PROBLEM
Pull out the rows word for word, from the line containing "552x384 pixels. How" through the end of the rows, and leave the pictures out.

DATA TO PROCESS
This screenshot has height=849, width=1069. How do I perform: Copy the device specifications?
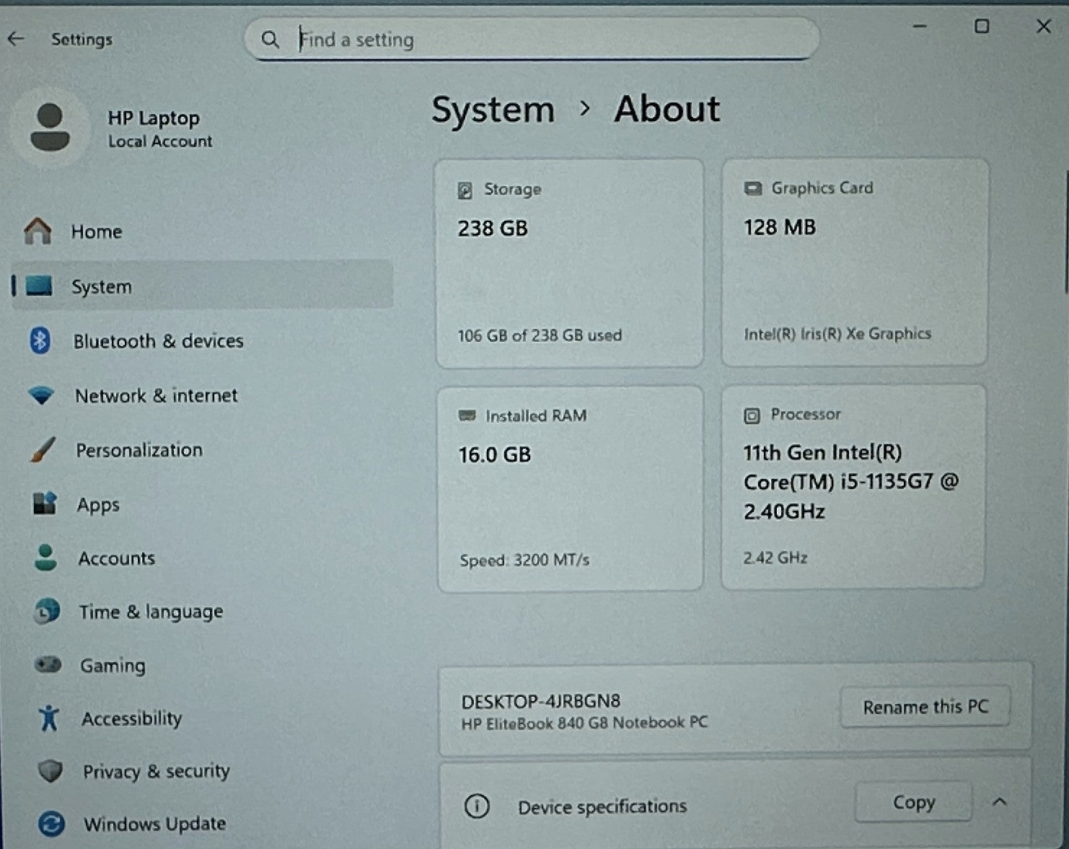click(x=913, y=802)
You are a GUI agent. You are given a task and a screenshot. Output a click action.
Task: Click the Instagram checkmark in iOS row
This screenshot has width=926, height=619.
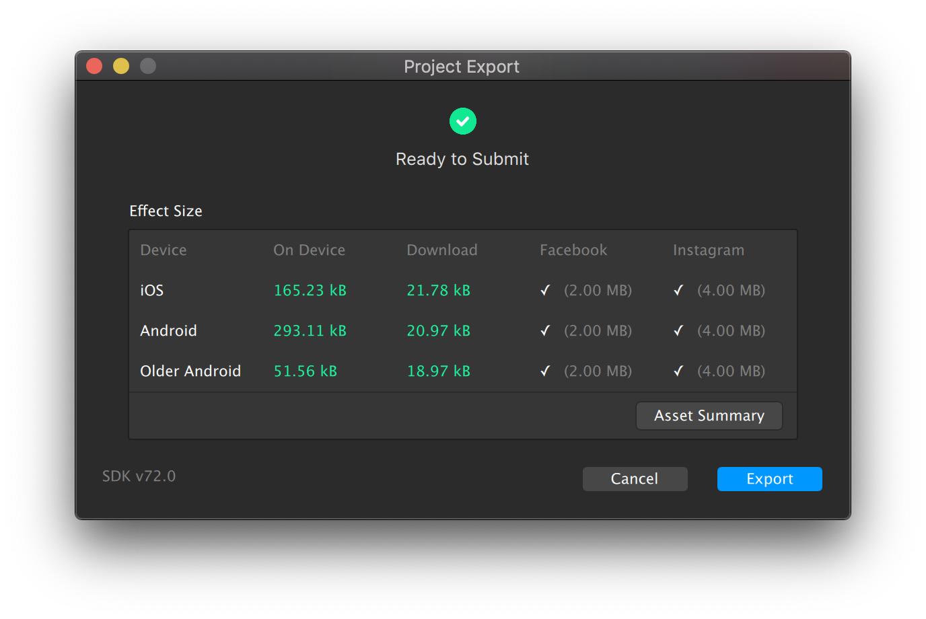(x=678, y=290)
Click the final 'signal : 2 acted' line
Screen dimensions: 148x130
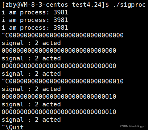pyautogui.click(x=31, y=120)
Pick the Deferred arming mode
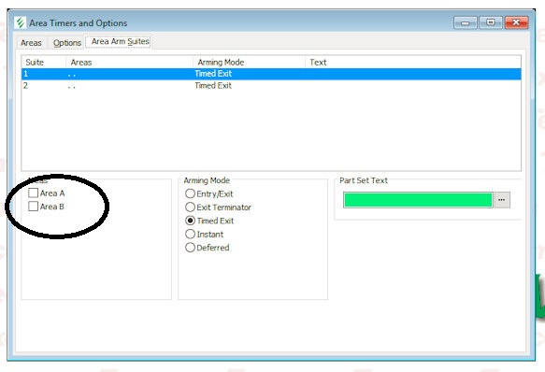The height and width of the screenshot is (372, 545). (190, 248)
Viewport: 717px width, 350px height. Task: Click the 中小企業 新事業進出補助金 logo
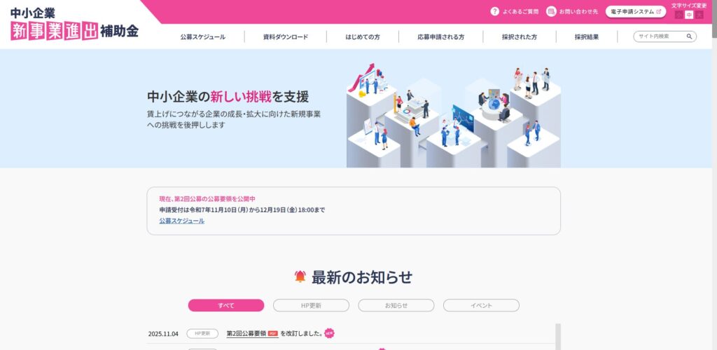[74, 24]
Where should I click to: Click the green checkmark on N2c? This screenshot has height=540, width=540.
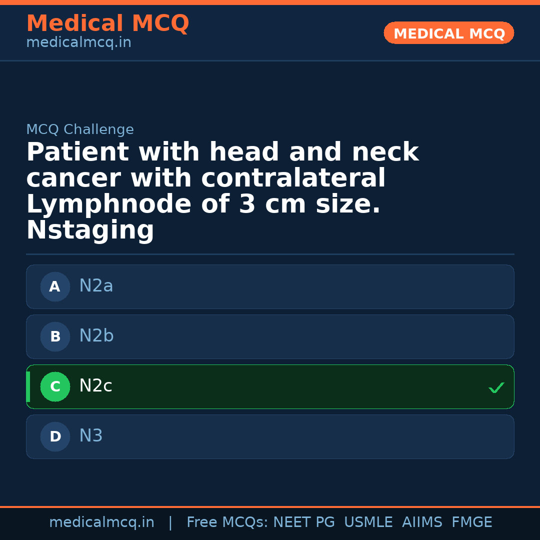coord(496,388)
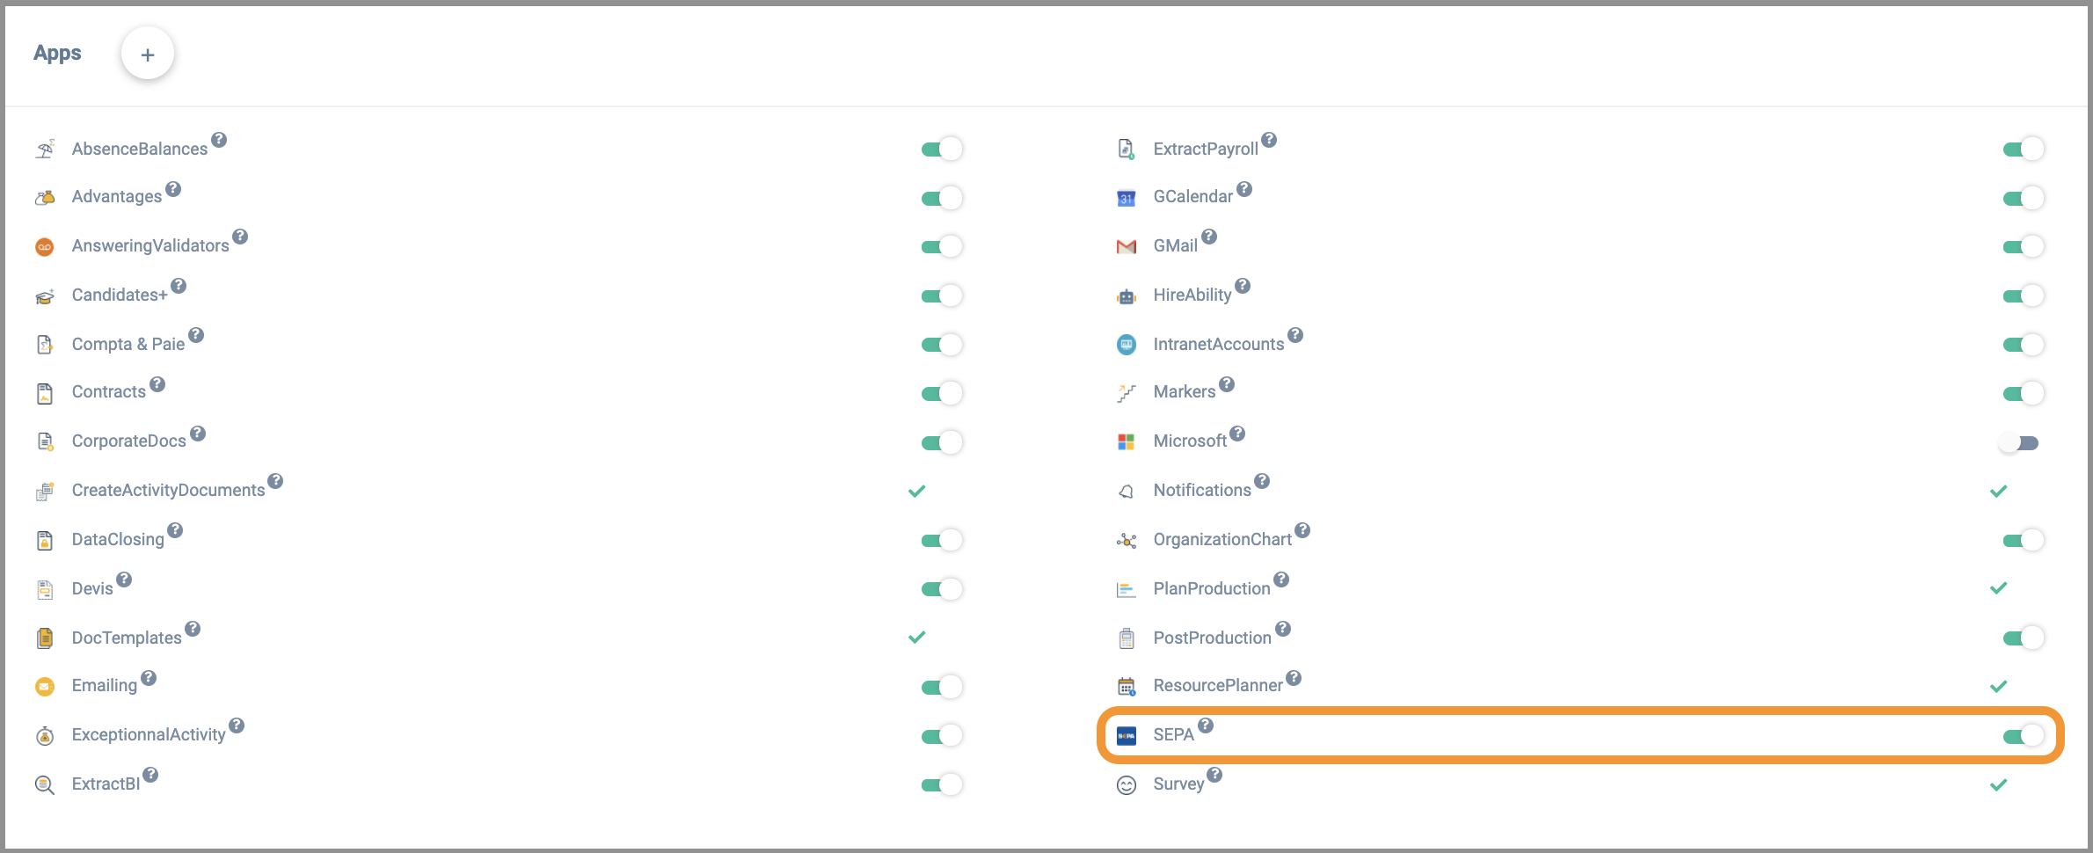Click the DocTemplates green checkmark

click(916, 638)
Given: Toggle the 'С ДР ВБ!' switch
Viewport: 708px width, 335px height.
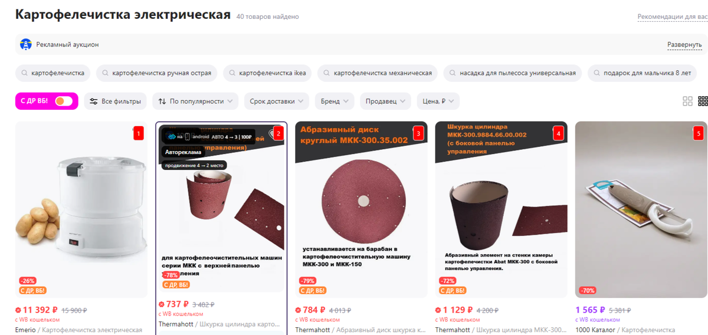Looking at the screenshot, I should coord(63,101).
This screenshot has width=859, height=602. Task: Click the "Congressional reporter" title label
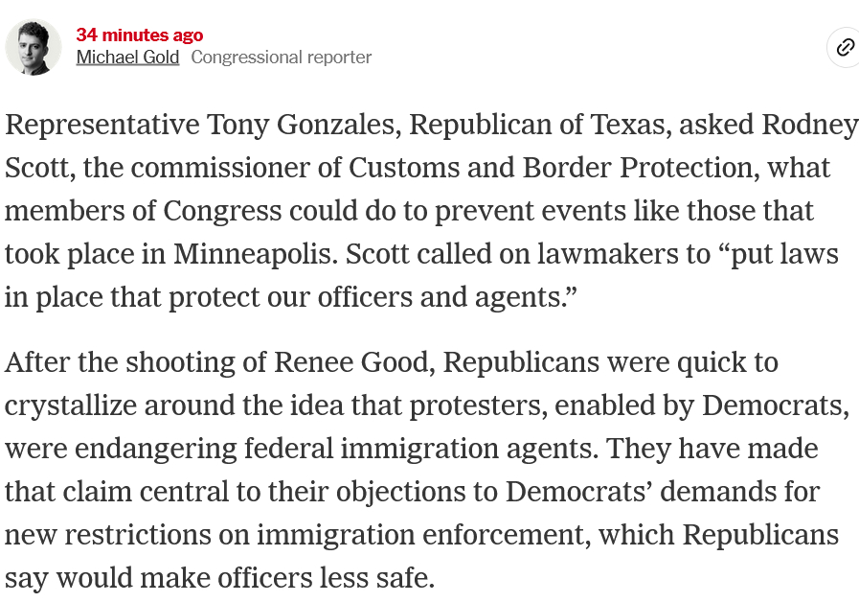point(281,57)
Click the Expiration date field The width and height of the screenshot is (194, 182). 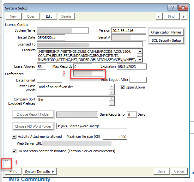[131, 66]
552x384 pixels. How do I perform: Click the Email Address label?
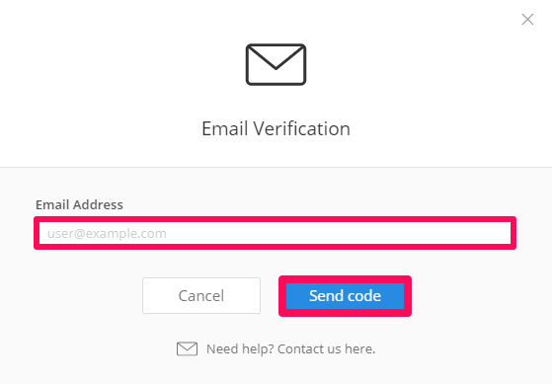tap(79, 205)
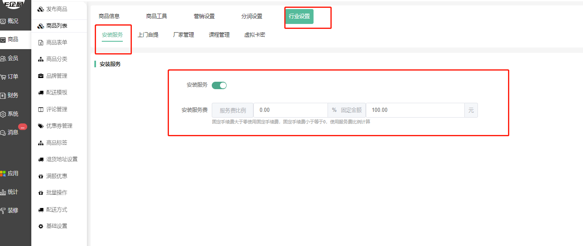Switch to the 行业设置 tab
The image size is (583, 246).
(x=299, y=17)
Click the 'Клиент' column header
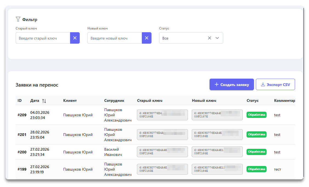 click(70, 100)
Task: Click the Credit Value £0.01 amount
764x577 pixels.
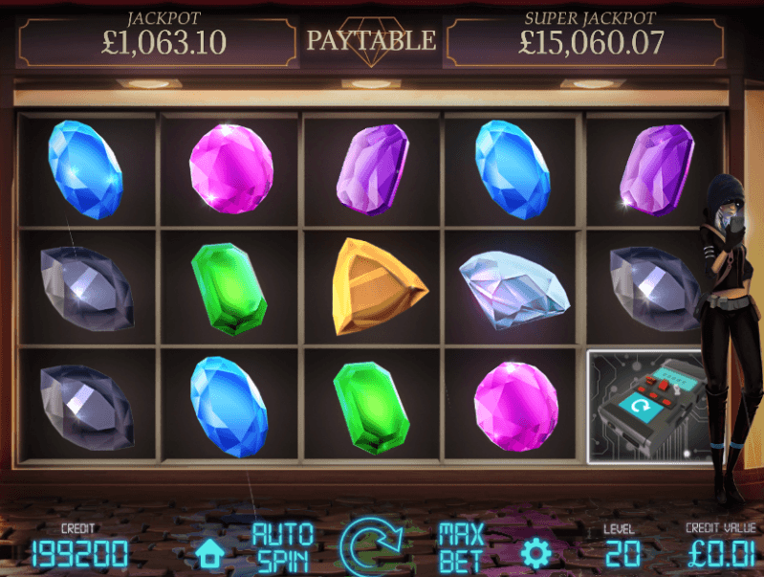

SOLVED PROBLEM
552x384 pixels. How do I perform: Click the Email Address label?
tap(79, 205)
Switch to the 行业设置 tab
The image size is (583, 246).
(x=299, y=17)
Click the 'Клиент' column header
 click(70, 100)
Task: Click the Credit Value £0.01 amount
764x577 pixels.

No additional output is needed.